Stage 13 to Pau was the surprise, a day that beat expectations as the bunch split early and 50km/h was covered in the first two hours with Adam Yates as a GC contender in the front echelon forcing other teams to chase. The eighth fastest stage in Tour history and because of a crosswind rather than a tailwind. Jasper Philipsen won after Wout van Aert probably launched too early.
Stage 17 was also a pick, action from start to finish and “two races for the price of one” with the GC contenders making their moves behind . Up ahead Richard Carapaz (pictured in the shadows bridging across) won from the breakaway, the only time the breakaway stayed away in the Alps or Pyrenees and EF had been working hard at trying to win this way and got some just rewards. The glory of the stage was the action from start to finish, to watch the bunch nervous in the opening crosswinds, to see it speed up the Eygues valley and this to continue for hours on end, all with Pogačar, Vingegaard and Evenepoel making moves in the finish.

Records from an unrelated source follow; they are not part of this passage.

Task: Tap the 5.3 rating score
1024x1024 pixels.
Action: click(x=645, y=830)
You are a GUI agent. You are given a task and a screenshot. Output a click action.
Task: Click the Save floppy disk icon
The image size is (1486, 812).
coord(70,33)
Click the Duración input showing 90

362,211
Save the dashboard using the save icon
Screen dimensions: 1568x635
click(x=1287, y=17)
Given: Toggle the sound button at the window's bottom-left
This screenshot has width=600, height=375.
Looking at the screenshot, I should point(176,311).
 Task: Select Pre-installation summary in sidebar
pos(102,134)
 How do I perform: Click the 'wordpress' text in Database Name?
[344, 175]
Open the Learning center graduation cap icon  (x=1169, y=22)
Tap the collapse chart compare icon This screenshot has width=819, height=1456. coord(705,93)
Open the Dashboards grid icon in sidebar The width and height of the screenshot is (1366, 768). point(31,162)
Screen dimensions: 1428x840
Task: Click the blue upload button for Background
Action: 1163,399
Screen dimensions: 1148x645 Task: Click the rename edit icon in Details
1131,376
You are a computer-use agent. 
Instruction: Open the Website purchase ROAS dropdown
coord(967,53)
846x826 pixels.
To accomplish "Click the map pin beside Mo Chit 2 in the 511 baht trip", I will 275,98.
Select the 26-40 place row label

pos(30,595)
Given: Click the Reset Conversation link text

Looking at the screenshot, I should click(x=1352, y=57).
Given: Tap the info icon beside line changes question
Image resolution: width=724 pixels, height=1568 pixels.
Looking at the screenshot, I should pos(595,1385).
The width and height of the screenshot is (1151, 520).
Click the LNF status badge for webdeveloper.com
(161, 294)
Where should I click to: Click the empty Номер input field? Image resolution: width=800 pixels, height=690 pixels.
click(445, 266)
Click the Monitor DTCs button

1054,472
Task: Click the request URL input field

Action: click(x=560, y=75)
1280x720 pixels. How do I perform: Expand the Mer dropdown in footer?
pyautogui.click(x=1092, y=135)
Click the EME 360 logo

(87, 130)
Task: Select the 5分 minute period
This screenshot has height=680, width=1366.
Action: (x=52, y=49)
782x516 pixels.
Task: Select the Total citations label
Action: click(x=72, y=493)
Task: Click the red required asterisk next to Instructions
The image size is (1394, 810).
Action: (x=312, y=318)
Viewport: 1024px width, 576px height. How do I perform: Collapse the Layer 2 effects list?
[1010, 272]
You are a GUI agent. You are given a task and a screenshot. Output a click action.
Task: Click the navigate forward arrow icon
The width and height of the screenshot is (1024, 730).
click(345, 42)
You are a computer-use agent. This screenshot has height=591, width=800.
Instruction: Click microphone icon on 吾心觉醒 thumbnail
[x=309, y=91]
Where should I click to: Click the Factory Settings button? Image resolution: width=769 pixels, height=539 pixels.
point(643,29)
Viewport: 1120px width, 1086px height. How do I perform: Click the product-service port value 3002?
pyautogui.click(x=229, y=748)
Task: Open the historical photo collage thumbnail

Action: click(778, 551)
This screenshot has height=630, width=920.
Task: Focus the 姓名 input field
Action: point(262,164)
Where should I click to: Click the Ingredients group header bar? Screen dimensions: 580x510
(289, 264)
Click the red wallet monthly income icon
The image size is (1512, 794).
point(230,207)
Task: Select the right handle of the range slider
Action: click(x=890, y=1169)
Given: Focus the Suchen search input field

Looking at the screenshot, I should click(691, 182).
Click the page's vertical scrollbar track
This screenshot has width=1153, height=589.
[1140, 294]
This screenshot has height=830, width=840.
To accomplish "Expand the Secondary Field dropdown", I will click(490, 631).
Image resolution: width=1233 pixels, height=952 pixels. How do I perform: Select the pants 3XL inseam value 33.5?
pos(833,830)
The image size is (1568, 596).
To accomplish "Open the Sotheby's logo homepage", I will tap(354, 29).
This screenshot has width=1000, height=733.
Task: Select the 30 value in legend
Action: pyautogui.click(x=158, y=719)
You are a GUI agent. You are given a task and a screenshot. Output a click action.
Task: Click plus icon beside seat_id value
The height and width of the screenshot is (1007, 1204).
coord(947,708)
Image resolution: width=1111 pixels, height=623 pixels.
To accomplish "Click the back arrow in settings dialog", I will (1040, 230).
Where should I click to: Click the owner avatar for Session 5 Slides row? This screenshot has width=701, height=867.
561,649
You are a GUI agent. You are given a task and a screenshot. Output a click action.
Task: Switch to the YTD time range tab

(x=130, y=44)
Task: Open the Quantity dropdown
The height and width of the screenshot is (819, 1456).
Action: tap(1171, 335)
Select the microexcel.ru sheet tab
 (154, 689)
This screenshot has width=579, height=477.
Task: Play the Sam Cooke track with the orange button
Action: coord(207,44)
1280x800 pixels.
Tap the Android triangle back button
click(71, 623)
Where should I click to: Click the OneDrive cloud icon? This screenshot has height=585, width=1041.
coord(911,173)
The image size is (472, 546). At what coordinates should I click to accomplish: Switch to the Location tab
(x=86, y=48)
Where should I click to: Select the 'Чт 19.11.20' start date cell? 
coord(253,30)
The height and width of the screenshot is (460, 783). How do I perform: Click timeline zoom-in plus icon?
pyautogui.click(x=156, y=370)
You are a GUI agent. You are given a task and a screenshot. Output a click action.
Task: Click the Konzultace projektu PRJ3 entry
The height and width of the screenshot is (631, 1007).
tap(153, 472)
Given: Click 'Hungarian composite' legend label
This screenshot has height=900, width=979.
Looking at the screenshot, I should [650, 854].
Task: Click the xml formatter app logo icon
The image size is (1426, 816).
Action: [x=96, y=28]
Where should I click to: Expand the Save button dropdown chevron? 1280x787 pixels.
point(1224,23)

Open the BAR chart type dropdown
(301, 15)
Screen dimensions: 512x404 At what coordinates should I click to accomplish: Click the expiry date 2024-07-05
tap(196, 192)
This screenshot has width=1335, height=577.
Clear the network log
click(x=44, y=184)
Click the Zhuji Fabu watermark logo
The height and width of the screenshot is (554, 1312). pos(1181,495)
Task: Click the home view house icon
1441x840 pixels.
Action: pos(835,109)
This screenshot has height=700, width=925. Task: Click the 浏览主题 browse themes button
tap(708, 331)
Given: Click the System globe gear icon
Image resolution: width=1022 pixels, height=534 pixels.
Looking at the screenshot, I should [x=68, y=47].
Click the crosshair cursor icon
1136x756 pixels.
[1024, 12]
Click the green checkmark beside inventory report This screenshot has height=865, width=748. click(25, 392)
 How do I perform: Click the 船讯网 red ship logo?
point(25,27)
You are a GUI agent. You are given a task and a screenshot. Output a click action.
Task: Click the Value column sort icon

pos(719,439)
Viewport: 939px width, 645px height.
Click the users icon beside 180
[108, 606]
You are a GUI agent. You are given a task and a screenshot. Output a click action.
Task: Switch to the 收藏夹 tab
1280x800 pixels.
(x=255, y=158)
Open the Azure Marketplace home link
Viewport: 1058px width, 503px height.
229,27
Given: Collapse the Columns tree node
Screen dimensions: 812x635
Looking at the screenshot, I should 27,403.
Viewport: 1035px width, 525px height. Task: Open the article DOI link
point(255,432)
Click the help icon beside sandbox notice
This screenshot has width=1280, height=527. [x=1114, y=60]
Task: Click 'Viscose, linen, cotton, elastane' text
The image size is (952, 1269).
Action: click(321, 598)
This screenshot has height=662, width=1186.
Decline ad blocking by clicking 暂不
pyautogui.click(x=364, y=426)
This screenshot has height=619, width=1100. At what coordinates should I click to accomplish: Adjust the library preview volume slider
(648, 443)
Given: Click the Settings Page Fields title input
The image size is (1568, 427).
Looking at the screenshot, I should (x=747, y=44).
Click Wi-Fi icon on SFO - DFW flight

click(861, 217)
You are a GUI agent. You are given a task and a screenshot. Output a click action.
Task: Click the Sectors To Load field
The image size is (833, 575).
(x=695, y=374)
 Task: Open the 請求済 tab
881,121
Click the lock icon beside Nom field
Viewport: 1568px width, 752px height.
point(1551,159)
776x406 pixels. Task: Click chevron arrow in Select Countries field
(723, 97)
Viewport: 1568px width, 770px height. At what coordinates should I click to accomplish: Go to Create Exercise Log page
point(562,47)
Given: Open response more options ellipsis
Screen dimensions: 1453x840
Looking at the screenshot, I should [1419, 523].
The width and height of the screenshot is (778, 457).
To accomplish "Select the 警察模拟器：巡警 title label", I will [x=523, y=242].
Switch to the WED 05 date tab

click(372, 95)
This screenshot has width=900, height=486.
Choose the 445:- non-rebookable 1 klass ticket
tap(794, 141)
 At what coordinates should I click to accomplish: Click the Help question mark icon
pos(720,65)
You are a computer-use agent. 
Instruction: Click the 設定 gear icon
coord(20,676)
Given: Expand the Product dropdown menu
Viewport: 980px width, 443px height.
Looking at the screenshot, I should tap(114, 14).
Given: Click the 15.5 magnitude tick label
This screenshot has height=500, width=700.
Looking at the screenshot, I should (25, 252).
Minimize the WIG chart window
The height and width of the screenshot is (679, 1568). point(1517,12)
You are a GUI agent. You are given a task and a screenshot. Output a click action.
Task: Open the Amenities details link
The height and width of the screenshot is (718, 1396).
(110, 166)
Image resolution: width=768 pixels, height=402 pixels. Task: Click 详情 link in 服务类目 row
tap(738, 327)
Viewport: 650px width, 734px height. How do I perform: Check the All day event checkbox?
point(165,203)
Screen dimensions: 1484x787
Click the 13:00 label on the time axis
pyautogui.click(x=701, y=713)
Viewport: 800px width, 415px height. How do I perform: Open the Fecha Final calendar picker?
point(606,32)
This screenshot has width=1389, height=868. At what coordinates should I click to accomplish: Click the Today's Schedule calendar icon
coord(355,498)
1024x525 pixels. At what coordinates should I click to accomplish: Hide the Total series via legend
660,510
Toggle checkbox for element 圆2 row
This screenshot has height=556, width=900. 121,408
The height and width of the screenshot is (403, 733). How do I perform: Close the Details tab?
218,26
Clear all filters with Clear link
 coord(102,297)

Stage 18 was almost as good too, breakaway action for hours as a big group finally got away and then its participants tried to find a way to win. In the end Michał Kwiatkowski seemed to have the race craft but Victor Campenaerts supplied the power for the win ahead of Mattéo Vercher.
Why the picks?
Got an abiding memory of the Tour? Chances are it’s Pogačar away solo for another stage win, helping himself to lashings of time. Only plenty of days were packed with surprise, and all live from start to finish, mid-week stages as a good as any classics. With depth from a high quality field we got the breakaway world championships day after day.
You might note none of the mentions above have Tadej Pogačar winning but Stage 15 could go on the list as well, the Pla d’Adet finish saw Ben Healy drop David Gaudu in a bid to win the stage but he was mown down by UAE and Tadej Pogačar, there was plenty of sport all day but the suspense fell out in the finish as Jonas Vingegaard lost ground. It was still a big day, just not a top pick. Similarly watching Stage 15 was dramatic all stage, but the knock-out blow halfway up the road to the Plateau de Beille was where any suspense was killed, and with a week left.
With hindsight
Having explored some of the hindsight angles already, to reprise each day rather than the three weeks as whole is because the GC contest fizzled out in the Pyrenees and the return to the Alps just entrenched the podium hierarchy of Pogačar-Vingegaard-Evenepoel who were so far ahead of the rest that you need good powers of recall to name the next three, to save many looking it up João Almeida was fourth at nineteen minutes.
Could a bonus of Pogačar’s win be the Giro-Tour double? It’s possible but so is a winter ascent of K2. The 2024 Giro route was softened and future Giri will held a week closer to the Tour so this year’s conditions suited more than ever. Instead Pogačar’s original motivation of winning a grand tour after a series of defeats and then seeing what happens in July may prompt others to explore this.
Every year when July comes the hope is a GC battle that goes down to the wire but events conspired otherwise. Pogačar’s was injured in 2023, Vingegaard this year but both made commendable returns. The hope is for an even and sustained battle for 2025 even if history cautions otherwise.